# Evaluate a trained model

Setup for tqdm widgets: https://ipywidgets.readthedocs.io/en/stable/user_install.html#installing-the-jupyterlab-extension

In [None]:
%reload_ext autoreload
%autoreload 2

import os
from pathlib import Path
import pickle
import shutil
import sys
from typing import List

import azureml.core
from azureml.core import Experiment, Workspace
from azureml.core.dataset import Dataset
from azureml.core.run import Run
import glob2
import numpy as np
import pandas as pd
from PIL import Image
import matplotlib.pyplot as plt
%matplotlib inline
from ipywidgets import interact, interactive, fixed, interact_manual
import ipywidgets as widgets
from IPython.display import display
import tensorflow as tf
from tensorflow.keras.models import load_model
from tqdm.notebook import tqdm
from IPython.display import display, HTML

print("Azure ML SDK Version: ", azureml.core.VERSION)

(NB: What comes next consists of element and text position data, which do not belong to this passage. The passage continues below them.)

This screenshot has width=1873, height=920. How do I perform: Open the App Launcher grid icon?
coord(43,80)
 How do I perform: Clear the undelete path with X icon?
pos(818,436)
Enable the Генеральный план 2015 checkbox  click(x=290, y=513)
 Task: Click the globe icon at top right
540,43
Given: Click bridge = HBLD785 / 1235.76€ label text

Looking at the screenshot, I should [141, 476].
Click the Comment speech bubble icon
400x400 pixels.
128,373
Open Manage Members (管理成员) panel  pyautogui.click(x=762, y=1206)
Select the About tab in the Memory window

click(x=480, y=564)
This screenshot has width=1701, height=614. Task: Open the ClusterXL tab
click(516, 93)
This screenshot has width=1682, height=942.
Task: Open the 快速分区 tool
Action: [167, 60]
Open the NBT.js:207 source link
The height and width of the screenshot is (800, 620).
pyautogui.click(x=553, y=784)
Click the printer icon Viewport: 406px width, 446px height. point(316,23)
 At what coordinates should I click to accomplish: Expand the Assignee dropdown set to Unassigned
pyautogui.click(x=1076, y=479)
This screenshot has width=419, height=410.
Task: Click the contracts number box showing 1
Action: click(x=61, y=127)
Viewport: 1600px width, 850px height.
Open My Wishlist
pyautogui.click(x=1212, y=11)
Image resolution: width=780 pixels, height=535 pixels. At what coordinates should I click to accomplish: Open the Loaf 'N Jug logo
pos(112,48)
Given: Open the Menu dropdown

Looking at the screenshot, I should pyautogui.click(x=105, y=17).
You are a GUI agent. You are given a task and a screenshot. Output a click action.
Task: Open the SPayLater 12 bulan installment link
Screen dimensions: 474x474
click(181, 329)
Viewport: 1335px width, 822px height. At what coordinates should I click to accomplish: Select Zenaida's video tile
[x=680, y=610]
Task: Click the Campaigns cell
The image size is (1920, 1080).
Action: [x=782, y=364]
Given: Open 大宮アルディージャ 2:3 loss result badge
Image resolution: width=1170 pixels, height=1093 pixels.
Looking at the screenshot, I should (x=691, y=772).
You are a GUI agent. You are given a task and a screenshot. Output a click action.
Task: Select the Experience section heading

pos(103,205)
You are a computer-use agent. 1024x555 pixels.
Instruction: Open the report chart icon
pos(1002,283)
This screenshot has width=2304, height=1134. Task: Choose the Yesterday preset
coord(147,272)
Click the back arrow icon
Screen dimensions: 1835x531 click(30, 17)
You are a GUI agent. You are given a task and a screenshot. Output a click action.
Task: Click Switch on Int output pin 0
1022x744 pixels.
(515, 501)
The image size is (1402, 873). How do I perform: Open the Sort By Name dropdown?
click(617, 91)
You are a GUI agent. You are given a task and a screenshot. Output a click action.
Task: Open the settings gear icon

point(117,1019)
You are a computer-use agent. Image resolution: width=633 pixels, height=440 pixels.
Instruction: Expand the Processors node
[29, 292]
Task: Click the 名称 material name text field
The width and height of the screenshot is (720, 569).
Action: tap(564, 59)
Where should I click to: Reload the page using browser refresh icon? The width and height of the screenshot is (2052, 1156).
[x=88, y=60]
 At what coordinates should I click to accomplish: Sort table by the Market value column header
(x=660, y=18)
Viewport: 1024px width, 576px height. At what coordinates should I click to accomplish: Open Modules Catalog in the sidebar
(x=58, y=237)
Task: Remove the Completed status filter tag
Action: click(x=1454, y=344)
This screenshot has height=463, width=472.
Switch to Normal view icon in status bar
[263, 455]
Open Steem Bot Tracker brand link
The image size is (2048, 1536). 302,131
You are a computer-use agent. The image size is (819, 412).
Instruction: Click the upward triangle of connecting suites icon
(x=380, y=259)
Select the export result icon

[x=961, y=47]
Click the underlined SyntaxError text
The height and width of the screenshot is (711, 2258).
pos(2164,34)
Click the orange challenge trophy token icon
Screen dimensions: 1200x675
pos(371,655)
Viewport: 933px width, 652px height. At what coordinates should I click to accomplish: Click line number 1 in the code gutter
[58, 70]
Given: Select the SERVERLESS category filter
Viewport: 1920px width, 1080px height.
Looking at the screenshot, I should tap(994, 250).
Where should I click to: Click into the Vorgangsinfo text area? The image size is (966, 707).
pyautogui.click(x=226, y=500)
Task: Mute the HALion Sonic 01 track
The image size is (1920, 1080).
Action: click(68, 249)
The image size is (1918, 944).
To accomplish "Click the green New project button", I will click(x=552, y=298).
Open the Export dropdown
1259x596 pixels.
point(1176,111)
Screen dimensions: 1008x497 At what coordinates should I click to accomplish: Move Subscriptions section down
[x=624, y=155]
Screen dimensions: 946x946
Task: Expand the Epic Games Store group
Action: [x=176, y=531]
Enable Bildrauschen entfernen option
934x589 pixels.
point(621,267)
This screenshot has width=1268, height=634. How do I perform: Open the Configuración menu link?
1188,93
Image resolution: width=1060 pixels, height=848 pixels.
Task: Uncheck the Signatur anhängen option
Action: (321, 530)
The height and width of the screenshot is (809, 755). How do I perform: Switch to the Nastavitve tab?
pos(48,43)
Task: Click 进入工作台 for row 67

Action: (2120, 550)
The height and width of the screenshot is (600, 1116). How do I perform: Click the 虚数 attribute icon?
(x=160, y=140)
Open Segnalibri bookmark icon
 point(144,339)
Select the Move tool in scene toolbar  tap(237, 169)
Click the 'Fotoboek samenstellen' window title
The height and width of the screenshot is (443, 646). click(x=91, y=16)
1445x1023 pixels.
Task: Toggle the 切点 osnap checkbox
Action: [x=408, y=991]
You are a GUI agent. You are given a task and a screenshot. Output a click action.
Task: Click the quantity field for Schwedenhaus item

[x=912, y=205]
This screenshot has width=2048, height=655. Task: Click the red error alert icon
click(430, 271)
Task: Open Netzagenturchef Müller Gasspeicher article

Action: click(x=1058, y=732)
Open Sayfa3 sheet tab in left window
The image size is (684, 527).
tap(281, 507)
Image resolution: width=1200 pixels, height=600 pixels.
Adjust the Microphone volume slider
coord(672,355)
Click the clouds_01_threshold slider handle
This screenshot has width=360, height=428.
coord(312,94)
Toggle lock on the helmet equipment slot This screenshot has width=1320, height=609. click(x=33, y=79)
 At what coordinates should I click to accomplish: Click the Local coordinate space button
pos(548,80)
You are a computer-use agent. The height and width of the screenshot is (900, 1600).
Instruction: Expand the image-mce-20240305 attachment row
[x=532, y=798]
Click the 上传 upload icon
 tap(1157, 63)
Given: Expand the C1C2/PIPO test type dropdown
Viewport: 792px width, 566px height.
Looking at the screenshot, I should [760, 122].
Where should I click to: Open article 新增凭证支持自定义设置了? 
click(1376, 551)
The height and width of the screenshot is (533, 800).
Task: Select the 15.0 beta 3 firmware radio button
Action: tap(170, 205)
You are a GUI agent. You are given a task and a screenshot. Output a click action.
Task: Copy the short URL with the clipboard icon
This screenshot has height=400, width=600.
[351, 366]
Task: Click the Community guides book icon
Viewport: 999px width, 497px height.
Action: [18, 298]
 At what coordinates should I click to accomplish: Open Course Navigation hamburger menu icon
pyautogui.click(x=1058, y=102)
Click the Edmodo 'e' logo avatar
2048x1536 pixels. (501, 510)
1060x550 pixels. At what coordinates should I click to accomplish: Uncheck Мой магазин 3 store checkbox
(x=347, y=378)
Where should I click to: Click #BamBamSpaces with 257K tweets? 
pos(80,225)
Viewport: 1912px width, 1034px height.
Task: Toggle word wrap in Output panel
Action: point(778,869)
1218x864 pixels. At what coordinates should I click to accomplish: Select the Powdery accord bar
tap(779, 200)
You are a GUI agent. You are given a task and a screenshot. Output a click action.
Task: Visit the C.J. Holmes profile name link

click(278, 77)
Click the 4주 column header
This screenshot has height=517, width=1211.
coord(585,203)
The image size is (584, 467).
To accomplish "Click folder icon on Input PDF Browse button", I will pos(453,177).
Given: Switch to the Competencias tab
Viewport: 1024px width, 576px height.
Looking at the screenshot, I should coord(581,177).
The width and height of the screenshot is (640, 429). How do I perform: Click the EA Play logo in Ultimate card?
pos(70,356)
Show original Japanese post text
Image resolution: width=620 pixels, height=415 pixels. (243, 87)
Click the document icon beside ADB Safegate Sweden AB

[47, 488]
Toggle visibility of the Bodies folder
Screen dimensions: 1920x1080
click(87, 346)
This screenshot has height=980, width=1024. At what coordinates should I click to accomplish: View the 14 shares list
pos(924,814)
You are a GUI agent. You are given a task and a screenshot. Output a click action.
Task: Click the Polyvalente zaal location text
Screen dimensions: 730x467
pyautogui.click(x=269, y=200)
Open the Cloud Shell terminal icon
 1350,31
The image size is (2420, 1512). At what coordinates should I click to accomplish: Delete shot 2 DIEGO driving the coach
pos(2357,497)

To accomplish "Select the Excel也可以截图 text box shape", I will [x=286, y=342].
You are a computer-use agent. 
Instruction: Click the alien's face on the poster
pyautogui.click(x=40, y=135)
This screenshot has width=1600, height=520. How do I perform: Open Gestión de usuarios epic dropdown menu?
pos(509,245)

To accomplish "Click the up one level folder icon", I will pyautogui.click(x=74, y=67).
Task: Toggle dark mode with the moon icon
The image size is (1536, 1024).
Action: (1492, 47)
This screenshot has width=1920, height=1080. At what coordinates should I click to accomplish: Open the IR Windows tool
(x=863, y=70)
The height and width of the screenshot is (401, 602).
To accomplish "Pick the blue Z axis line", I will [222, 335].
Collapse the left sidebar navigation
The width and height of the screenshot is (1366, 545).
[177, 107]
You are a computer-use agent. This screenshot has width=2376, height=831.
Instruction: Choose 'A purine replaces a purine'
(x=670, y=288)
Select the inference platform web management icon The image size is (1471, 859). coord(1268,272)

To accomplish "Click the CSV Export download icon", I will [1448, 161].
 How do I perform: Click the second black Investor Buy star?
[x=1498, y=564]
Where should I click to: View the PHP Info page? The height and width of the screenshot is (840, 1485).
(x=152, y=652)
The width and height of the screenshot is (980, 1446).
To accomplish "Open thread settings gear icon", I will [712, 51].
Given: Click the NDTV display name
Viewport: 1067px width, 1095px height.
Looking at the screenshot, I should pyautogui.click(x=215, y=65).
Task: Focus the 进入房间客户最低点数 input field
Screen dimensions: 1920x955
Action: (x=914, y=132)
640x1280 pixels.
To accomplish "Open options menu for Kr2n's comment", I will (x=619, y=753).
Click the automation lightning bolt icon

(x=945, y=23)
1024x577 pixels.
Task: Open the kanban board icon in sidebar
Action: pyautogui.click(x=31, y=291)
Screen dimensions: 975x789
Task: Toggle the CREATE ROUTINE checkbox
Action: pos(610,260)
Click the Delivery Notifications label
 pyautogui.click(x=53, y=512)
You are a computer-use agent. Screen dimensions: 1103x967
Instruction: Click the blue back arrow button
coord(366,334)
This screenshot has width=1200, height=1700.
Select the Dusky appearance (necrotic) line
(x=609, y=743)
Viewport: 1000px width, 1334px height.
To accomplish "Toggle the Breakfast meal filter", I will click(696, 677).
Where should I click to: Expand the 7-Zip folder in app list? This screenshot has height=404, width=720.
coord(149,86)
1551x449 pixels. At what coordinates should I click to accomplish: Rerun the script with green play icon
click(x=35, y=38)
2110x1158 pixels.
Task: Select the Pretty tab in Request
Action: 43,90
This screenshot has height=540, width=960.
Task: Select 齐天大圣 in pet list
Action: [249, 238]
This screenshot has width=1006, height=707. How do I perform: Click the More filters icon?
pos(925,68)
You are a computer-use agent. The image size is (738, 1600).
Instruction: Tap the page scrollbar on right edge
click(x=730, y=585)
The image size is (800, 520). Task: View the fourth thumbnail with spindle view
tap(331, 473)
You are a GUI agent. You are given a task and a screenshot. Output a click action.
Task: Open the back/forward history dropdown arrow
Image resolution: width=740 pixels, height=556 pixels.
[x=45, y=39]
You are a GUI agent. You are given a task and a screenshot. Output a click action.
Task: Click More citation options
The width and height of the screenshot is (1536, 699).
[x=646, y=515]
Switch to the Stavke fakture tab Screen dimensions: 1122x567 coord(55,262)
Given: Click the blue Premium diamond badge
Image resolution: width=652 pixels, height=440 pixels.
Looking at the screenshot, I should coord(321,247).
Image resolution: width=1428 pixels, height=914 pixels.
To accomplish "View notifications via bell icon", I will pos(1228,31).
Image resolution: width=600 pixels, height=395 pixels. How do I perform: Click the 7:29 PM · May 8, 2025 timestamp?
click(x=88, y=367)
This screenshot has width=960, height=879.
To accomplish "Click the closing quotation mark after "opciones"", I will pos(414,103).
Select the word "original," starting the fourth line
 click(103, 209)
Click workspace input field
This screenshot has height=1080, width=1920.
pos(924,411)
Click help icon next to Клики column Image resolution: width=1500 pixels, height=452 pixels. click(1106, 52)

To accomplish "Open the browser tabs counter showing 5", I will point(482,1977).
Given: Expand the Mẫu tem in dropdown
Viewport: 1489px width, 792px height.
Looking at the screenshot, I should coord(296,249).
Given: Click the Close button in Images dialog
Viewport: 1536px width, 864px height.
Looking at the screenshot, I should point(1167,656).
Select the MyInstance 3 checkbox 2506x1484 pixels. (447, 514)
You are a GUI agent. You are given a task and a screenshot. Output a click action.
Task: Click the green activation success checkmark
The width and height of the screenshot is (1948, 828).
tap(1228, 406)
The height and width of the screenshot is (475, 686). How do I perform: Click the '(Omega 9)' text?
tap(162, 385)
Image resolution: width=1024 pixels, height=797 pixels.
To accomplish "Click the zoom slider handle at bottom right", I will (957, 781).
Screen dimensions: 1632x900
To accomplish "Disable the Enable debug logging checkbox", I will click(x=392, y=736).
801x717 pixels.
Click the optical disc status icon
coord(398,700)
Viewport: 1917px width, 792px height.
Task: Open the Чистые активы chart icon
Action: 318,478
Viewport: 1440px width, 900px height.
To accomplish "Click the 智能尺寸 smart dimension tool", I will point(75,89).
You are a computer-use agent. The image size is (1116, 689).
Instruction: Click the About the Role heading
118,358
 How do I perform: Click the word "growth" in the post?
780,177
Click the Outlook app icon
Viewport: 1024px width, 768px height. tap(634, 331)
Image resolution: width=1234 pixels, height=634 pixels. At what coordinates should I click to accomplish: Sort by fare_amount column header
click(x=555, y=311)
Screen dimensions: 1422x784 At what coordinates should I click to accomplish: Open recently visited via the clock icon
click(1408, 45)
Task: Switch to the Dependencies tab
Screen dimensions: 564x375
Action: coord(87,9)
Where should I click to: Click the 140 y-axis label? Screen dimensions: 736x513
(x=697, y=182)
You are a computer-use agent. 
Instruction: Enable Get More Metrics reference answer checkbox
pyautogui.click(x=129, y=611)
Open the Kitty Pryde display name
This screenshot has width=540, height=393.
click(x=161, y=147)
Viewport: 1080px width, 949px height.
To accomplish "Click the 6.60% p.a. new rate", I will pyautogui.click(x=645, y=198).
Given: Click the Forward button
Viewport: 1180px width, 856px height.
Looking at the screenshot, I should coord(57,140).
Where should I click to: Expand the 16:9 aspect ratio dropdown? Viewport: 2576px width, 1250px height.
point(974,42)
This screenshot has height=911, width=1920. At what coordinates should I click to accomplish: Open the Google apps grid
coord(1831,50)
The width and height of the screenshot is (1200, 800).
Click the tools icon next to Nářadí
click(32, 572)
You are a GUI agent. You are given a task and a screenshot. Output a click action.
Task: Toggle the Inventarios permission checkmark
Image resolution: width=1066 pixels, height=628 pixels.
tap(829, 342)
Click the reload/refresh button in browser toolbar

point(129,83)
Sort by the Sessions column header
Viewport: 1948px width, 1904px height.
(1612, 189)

sys.path.append(str(Path(os.getcwd()).parent / 'src'))
from eval_utils import calculate_performance, CODE_TO_SCANTYPE, CONFIG, MODEL_CKPT_FILENAME, REPO_DIR, preprocess_targets, preprocess_depthmap, preprocess, extract_qrcode, extract_scantype, avgerror

sys.path.append(str(REPO_DIR / 'src/common/model_utils'))
from preprocessing_multiartifact2 import create_multiartifact_samples
from preprocessing_multiartifact2_multiartifact import create_multiartifact_sample

In [None]:
print(REPO_DIR)
DATA_DIR = REPO_DIR / 'data' if Run.get_context().id.startswith("OfflineRun") else Path(".")
print(DATA_DIR)

### Select the  model to be evaluated from workspace

In [None]:
workspace = Workspace.from_config()

# RUN_ID = 'q3-depthmapmultiartifactlatefusion-plaincnn-height-95k_1614066635_8c470f0a'
# RUN_NUMBER = 4

RUN_ID = 'q3-depthmapmultiartifactlatefusion-plaincnn-height-95k_1614177517_ecd7b6e2'
RUN_NUMBER = 6


EXPERIMENT = "_".join(RUN_ID.split('_')[:-2])
OUTPUT_DIR = f'data/logs/q3-depthmapmultiartifact-plaincnn-height-95k/run_{RUN_NUMBER}/'

### Download the models on your local system for evaluation

In [None]:
# Download model
print(f"Downloading model from {RUN_ID}")
previous_experiment = Experiment(workspace=workspace, name=EXPERIMENT)
previous_run = Run(previous_experiment, RUN_ID)
model_fpath = DATA_DIR / "pretrained" / RUN_ID
previous_run.download_files(f"outputs/{MODEL_CKPT_FILENAME}", model_fpath)

In [None]:
# Debug with local model
# model_fpath = DATA_DIR / 'outputs' / MODEL_CKPT_FILENAME

### Load the models

In [None]:
model_fpath

In [None]:
model = load_model(f'{model_fpath}/outputs/{MODEL_CKPT_FILENAME}')
# summarize model.
# model.summary()

### Show a sample from the testset

In [None]:
# Clean: anon-depthmap-testset
# DATASET_DIR = DATA_DIR / "anon-depthmap-testset" / "scans"  # locally
# DATASET_DIR = Path('/mnt/datasets/depthmap_testset') / "scans"  # on VM

# Unclean: anon-realtime-testdata
# DATASET_DIR = DATA_DIR / "anon-realtime-testdata" / "depthmaps" # locally
DATASET_DIR = Path('/mnt/datasets/realtime_evaluation') / "depthmaps" # on VM

In [None]:
paths = DATASET_DIR / "1585015607-01sk32pthg/100/pc_1585015607-01sk32pthg_1591875909425_100_000.p"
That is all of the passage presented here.